Às colegas servidoras que cotidianamente fazem a diferença no poder Judiciário;
Nosso reconhecimento.
Executiva do SINJUSC
8 de março de contínuas lutas
Ignez Busnello Durgante – Secretária de Formação Sindical do SINJUSC
As comemorações do 8 de março estão mundialmente vinculadas às reivindicações femininas por melhores condições de trabalho, por uma vida mais digna e sociedades mais justas e igualitárias. Num primeiro momento, a data resgata a luta das 129 operárias de Nova Iorque que foram queimadas vivas por reivindicarem uma jornada de trabalho já conquistada pela classe operária.
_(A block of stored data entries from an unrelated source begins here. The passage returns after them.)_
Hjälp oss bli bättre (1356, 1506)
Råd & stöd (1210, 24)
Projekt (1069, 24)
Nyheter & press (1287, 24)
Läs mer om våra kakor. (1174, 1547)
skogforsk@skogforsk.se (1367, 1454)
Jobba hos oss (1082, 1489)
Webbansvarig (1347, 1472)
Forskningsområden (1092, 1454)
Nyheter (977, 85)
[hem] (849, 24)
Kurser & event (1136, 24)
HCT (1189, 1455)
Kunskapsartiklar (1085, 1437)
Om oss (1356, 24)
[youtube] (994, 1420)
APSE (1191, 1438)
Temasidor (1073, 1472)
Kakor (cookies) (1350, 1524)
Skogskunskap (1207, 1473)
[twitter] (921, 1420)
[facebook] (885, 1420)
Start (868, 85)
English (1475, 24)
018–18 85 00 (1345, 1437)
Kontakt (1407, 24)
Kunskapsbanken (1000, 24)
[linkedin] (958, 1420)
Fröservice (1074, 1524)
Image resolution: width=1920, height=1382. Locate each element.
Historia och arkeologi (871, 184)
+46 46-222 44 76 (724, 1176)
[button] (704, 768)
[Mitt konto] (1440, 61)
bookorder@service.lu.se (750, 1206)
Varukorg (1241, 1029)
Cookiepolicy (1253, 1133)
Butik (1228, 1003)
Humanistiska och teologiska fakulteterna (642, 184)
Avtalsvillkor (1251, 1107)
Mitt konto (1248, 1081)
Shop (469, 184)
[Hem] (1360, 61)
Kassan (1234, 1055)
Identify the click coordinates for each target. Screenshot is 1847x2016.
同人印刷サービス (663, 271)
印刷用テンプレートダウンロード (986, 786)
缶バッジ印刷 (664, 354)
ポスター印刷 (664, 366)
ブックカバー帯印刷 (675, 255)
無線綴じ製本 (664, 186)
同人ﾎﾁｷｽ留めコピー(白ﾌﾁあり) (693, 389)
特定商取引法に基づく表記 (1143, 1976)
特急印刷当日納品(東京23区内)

Desde então, este dia representa a ousadia cotidiana das mulheres que, apesar dos direitos legais conquistados, se mantém ativas e organizadas para que na vida eles sejam respeitados.
Daquele 8 de março aos dias atuais avançamos em muitos aspectos. Ocupamos significativo espaços no mercado de trabalho, estamos nas universidades, nas deferentes profissões, nos órgãos públicos, no parlamento, na iniciativa privada, nos movimentos sociais... Nossas vidas se tornaram visíveis para o mundo - antes vista no âmbito das relações pessoais e do doméstico e agora tratadas politicamente, na esfera pública. De outra parte, segue sendo o contingente feminino da população o mais sujeito ao desemprego, aos baixos salários, ao assédio sexual e moral nas relações de trabalho, à violência nas relações domésticas, etc. Por isto, ainda temos que empunhar muitas bandeiras em defesa de direitos humanos renegados a muitas pelo simples fato de ser mulher
No âmbito do trabalho, especificamente no Judiciário catarinense, somos 61,4% dos servidores efetivos e comissionados. No quadro da magistratura, as juízas somam 26,9%, significando um expressivo avanço se considerarmos que a maioria delas ingressou nos últimos 15 anos.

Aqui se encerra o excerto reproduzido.